The health minister said the NPRA was currently using rolling submissions by Sinovac and CanSino to evaluate data submitted by the pharmaceutical companies on their vaccines while trials are being conducted. The Gamaleya Institute has already submitted a dossier of clinical trial data on its Covid-19 vaccine to the NPRA for approval, but it must first be translated from Russian.

Sinovac has produced mixed trial results on its vaccine so far, with the latest Brazilian clinical trials showing 50.4 per cent efficacy.
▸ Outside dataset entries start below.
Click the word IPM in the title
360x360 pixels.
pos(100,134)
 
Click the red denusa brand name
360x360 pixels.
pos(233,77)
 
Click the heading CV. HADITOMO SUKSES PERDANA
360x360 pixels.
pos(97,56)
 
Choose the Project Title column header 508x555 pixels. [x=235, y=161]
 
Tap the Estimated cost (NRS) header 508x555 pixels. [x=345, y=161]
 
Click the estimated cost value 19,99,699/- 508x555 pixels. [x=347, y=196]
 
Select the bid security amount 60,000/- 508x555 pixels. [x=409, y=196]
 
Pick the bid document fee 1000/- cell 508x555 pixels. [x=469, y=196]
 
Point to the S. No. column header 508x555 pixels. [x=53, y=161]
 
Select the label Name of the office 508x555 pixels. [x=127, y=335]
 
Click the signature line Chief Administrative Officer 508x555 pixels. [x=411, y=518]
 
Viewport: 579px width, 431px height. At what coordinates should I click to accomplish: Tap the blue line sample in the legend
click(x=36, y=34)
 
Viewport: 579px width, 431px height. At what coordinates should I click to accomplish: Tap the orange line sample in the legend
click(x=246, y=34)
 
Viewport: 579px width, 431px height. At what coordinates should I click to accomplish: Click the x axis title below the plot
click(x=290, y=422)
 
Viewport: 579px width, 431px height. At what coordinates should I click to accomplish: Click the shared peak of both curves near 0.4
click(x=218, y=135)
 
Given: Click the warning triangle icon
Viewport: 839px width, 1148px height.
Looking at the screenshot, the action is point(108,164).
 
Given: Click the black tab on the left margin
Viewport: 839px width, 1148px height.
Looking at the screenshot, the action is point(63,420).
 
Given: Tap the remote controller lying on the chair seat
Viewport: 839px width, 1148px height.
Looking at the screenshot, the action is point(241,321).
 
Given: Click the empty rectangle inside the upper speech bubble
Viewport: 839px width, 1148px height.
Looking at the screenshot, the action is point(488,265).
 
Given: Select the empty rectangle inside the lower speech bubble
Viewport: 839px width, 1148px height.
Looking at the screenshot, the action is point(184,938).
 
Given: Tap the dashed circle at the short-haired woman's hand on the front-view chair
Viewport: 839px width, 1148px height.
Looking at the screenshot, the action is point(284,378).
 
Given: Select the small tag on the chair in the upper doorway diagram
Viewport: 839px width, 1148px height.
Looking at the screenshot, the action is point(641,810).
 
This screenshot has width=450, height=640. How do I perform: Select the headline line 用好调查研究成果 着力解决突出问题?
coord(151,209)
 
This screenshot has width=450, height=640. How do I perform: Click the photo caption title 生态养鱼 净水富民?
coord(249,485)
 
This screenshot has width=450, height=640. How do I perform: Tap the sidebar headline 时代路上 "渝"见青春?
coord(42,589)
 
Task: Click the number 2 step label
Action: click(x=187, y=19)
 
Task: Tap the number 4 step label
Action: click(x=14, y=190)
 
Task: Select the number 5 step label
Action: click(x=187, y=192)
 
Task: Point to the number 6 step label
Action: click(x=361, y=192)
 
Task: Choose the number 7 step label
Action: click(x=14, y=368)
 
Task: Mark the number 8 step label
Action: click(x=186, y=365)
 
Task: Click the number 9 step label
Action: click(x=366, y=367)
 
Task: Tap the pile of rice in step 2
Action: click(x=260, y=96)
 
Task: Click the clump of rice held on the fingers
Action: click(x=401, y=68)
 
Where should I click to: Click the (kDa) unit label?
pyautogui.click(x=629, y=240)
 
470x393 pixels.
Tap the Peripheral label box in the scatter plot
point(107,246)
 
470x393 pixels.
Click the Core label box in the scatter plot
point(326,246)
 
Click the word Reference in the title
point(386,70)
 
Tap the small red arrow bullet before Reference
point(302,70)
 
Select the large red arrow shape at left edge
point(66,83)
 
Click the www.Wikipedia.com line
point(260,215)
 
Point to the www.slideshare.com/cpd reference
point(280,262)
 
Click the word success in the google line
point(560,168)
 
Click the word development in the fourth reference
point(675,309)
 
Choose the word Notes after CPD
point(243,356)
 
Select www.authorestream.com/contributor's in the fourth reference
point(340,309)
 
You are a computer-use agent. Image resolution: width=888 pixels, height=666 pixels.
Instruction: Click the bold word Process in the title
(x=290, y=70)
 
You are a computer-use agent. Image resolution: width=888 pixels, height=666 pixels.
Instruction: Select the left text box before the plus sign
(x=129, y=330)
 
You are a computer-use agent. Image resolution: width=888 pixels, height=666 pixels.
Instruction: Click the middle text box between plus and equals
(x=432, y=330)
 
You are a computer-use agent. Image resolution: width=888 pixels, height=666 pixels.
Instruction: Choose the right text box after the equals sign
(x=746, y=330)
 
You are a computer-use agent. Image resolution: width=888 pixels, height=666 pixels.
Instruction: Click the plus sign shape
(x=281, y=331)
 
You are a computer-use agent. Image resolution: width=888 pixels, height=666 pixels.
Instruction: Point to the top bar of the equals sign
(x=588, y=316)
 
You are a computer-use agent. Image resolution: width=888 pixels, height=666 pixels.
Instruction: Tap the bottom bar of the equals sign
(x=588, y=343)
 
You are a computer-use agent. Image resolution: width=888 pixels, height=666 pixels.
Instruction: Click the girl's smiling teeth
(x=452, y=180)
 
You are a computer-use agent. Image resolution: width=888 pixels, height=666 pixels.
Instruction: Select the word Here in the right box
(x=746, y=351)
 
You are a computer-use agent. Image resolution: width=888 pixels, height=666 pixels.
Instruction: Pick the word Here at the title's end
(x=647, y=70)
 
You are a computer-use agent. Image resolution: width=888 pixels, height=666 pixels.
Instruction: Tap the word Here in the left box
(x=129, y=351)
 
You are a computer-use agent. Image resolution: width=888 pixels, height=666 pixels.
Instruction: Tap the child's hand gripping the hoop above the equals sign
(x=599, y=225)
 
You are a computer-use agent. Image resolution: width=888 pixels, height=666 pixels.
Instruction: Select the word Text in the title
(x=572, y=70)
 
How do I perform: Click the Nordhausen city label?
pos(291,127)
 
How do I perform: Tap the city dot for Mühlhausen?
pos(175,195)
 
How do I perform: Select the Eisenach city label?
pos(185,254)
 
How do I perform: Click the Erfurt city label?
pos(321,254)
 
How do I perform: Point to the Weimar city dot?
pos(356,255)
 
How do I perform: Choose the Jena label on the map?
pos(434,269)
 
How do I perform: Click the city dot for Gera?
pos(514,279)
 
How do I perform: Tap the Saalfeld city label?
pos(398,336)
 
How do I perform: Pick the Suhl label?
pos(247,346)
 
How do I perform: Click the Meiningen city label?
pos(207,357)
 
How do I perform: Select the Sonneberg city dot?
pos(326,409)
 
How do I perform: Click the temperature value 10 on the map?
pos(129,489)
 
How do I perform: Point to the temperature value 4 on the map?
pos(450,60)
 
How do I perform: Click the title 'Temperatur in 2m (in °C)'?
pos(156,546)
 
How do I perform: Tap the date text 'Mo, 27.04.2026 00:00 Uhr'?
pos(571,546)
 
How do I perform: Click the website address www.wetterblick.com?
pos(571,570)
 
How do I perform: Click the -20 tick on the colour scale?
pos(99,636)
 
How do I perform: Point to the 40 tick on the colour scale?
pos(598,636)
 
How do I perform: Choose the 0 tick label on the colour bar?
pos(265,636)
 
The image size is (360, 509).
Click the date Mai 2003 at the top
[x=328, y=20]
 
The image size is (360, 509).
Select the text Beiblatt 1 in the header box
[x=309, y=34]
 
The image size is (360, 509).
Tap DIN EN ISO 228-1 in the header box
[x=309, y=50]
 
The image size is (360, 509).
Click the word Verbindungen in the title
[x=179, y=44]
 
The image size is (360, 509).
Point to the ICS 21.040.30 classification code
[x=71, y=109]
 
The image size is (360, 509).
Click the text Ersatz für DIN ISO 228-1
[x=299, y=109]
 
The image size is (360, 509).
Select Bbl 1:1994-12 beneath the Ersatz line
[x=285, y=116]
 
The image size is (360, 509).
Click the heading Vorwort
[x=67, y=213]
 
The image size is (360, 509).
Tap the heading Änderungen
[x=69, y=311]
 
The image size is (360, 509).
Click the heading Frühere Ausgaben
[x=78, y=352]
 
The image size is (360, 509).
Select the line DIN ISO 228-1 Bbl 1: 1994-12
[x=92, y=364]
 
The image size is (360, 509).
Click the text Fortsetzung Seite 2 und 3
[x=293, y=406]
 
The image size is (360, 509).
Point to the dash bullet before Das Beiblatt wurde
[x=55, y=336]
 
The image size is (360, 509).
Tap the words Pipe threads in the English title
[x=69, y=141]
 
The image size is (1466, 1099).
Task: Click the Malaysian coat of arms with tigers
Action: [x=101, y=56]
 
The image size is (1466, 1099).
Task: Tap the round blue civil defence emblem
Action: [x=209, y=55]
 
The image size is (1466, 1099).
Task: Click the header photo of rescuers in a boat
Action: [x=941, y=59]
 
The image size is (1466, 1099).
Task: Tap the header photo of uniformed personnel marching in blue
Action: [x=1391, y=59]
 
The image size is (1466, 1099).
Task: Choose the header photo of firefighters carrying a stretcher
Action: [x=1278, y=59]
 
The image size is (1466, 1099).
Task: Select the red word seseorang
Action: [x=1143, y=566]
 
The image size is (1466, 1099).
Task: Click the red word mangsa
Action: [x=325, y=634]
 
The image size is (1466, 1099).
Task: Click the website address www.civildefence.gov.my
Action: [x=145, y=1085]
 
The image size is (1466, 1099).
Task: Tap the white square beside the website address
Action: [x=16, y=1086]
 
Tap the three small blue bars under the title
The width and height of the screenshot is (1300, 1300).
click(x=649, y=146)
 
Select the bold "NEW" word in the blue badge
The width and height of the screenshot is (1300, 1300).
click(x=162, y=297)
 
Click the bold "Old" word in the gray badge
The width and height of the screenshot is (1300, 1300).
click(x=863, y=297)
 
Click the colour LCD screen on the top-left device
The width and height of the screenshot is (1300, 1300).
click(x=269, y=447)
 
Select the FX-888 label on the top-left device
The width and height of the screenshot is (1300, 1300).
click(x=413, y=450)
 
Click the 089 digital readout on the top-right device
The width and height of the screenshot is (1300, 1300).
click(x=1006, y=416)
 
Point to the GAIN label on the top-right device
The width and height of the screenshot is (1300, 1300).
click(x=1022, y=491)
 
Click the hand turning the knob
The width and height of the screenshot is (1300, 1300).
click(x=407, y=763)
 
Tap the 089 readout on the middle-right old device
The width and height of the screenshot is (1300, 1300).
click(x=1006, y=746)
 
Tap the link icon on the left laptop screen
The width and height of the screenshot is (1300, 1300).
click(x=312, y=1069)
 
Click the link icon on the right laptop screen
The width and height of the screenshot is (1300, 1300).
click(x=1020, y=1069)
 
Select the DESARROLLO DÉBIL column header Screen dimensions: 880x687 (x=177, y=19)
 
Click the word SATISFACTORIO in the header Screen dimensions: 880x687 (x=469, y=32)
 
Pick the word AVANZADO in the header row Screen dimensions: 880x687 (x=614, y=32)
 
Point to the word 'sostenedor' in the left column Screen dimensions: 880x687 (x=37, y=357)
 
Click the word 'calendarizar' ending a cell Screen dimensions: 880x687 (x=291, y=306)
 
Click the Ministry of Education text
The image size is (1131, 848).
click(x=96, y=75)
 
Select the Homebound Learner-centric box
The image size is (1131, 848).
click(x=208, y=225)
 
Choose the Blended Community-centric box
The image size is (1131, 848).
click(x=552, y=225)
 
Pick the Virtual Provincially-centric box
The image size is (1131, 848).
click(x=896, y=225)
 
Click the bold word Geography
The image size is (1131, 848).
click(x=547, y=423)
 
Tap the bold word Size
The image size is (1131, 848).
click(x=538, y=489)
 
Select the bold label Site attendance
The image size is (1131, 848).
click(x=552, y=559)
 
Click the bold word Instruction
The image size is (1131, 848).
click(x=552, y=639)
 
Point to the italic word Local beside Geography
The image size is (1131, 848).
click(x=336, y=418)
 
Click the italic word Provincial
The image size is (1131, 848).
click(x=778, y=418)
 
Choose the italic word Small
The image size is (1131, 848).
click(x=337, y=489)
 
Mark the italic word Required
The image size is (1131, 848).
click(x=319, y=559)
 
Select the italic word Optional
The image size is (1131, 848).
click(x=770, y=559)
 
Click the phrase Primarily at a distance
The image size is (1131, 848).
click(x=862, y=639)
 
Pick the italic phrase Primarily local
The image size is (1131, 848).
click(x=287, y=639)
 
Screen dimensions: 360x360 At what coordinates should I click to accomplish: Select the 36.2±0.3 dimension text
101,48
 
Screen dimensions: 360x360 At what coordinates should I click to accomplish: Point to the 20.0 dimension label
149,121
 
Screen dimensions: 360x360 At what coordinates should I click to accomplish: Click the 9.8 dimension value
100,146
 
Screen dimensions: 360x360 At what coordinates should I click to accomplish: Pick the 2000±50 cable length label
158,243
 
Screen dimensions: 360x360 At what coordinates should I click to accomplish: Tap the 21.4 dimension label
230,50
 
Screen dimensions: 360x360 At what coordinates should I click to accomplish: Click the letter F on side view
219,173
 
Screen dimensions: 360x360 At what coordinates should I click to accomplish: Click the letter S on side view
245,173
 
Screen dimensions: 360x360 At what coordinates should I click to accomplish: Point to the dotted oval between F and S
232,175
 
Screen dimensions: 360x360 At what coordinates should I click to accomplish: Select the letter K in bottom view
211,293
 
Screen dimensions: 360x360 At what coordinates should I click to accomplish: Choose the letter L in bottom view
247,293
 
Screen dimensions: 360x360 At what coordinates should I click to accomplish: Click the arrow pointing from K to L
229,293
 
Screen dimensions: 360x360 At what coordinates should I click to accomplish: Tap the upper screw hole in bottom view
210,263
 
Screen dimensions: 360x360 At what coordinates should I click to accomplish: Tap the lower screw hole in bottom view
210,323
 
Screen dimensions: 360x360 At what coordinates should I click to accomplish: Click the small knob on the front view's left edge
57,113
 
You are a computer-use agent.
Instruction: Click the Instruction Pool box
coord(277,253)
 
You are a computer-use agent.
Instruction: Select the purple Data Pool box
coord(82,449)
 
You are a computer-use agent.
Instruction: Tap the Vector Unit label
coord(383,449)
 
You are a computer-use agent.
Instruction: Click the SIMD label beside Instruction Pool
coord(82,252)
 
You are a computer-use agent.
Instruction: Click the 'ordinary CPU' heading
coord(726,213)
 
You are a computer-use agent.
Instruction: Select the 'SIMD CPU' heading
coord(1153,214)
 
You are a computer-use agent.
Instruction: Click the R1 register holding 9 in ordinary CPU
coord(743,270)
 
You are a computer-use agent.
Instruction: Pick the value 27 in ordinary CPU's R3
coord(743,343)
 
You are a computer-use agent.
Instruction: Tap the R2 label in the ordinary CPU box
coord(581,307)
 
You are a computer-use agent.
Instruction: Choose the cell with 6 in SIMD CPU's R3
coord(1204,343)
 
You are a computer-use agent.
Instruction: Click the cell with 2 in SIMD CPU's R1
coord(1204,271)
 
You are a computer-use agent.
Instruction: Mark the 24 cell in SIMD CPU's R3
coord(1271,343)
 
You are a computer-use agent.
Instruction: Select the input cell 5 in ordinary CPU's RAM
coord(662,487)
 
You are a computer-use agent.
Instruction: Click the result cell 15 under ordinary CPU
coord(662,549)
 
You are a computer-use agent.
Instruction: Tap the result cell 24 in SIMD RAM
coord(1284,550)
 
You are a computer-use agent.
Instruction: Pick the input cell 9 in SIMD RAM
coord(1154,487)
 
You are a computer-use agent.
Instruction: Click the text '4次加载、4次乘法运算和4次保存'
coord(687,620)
Russia’s Sputnik V vaccine has shown 91.6 per cent effectiveness in preventing symptomatic Covid-19, according to an interim analysis of Phase 3 trial results published in The Lancet.

Pfizer-BioNTech’s vaccine is 95 per cent effective in preventing symptomatic Covid-19, while AstraZeneca’s vaccine is 82 per cent effective with the second dose given 12 weeks after the first.

When asked if Malaysia would change its Covid-19 vaccination strategy to focus on protecting the vulnerable from severe disease and death — rather than herd immunity — in light of reduced vaccine effectiveness against new coronavirus variants such as the South African one, Dr Adham said the South Africa and Brazil variants have yet to be discovered in Malaysia. Just two cases of the new UK strain have been reported here so far.

Update at 11.55am: The story has been updated with Khairy’s comments in paragraphs 6 and 7.